The Basement Files

In defense of video games


I’m taking a break from the irreverent this week and actually talk about something that matters to me. I do this occasionally when society needs a kick in the pants with common sense (like I did with my e-cigarette article when places like Hennepin County and Duluth act like idiots and ban things without knowing fact one about them,) and this is another one of these times. When nerd-dom comes under attack by talking heads in the media who have absolutely no idea what they are talking about — video games, specifically “violent” video games. In light of the recent massacre at Navy Yard in Washington, D.C., they again have come, pardon the pun, under fire.

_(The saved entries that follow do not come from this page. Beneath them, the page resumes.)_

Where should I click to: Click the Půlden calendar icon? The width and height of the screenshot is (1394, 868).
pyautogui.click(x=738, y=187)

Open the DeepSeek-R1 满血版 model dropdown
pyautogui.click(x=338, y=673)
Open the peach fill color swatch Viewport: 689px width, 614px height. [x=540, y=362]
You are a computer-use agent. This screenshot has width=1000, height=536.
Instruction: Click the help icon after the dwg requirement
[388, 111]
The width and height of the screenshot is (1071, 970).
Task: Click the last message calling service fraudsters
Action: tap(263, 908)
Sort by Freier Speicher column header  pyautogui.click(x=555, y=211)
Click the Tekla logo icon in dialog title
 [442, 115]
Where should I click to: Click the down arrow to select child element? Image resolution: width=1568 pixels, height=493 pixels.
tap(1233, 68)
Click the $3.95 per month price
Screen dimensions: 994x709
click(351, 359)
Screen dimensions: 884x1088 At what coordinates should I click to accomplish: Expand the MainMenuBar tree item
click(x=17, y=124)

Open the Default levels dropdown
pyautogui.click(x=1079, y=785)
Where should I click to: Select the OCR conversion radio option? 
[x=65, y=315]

Tuesday saw the release of the newest edition of quite possibly the most controversial video game of all time, Grand Theft Auto V. You might remember previous releases, planned by pundits on both sides of the aisle who used their First Amendment right to attack the First Amendment right of Rockstar Entertainment. They would claim that the “entire point of the game is to sleep with prostitutes, then kill them and take their money.” Now, although the games gave players an unprecedented amount of freedom, and they could use that freedom as they pleased, it was up to them.

So what kind of games are these? Much more than just “carjacking” and general mayhem, these games actually feature some of the best writing this, or any other industry, offers. There is a reason that in its first 24 hours, Grand Theft Auto V made a record $800 million. Yes, $800 million. Eat your heart out Hollywood.

While there is an over-arching story of “crime families” and “good old boys,” in these games along the lines of, and even in homage to at points, Hollywood hits like “The Godfather,” “Scarface,” and “Goodfella’s,” (Heck, Ray Liotta even voiced the main character in a previous release that was an homage to himself in that movie,) there is so much more than that. While the subtleties can be lost on some, pretty much every single item, from graffiti on the walls to billboard advertisements for gold buyers (advertising to buy “your dead relatives gold, we even buy teeth!”) is a biting, even scathing satire, on everything at this point in American culture. Political sex scandals, drug addicted celebrities, and people’s weird fascination with reality TV, think of something to poke fun at and it’s there.

My personal favorite are the talk radio stations you can listen to driving from place to place. Yes, talk radio. There are hours of fake shows to listen to that are not only hilarious, but perfectly encapsulate the nature of both liberal and conservative talk radio, while skewering them like there is no tomorrow. It’s great.

But remember, Grand Theft Auto V is a video game. It’s not real. It’s a work of fiction. Yet it will be blamed for acts of violence and aggression. Granted, for midnight releases across the nation there was some violence by a few people who couldn’t wait to get their hands on the game, or just rob folks waiting for it.
Still, it’s not the game’s fault. A criminal is a criminal, and if some thug wants to perpetrate a crime, then he is solely responsible for it. Not some game. If someone gets really high on “magic mushrooms,” it is his fault, even if he’s been playing “Super Mario Brothers” and has seen Mario eat thousands of them. Blaming a game for a crime is like blaming the gun for a shooting. They have nothing to do with it. The onus is on the criminal, and the criminal alone.

I know some will say, “Well, a lot of these mass shooters were addicted to these games.” I’d be willing to bet they played more than just “these games,” because games can be an escape from reality. When your reality stinks, video games can seem like a drug, one used to escape reality like alcohol, truth be told. But is it the alcohol’s fault if a drunk commits a crime?

Some people probably shouldn’t be playing these video games. Some people do have legitimate mental health issues that need to be addressed. I’m not trying to be mean, but sometimes people need the kind of help they won’t get by immersing themselves in a virtual world where there is no repercussions for their actions. Some people need professional help, and there is nothing wrong with that. I have tremendous respect for someone who admits they have a problem, goes out and gets help to deal with it. Ignoring it only makes it worse. Until we, as a society, come to terms with that, as opposed to saying, “everyone is perfect in their own way,” and this ridiculous stigma about getting help, we won’t fix the problem.

Nothing is perfect, and there are some out there who need help. Until we stop placing the blame on the wrong thing, in this case video games, the problem not only continues, but get worse.

If you think you have a problem, or think a family member needs help, then go get professional help. Playing video games for 12 hours a day will not cause you to go out and kill someone, but if there are other underlying issues, it might be a symptom that something is wrong. Getting help is nothing to be ashamed of. It is far better to put up with the one person not worth your time who makes fun of you for getting help than to throw the rest of your life away.

Chris Hamble is a freelance writer and humor columnist serving newspapers in Minnesota and Wisconsin, and is a lifelong Stillwater resident.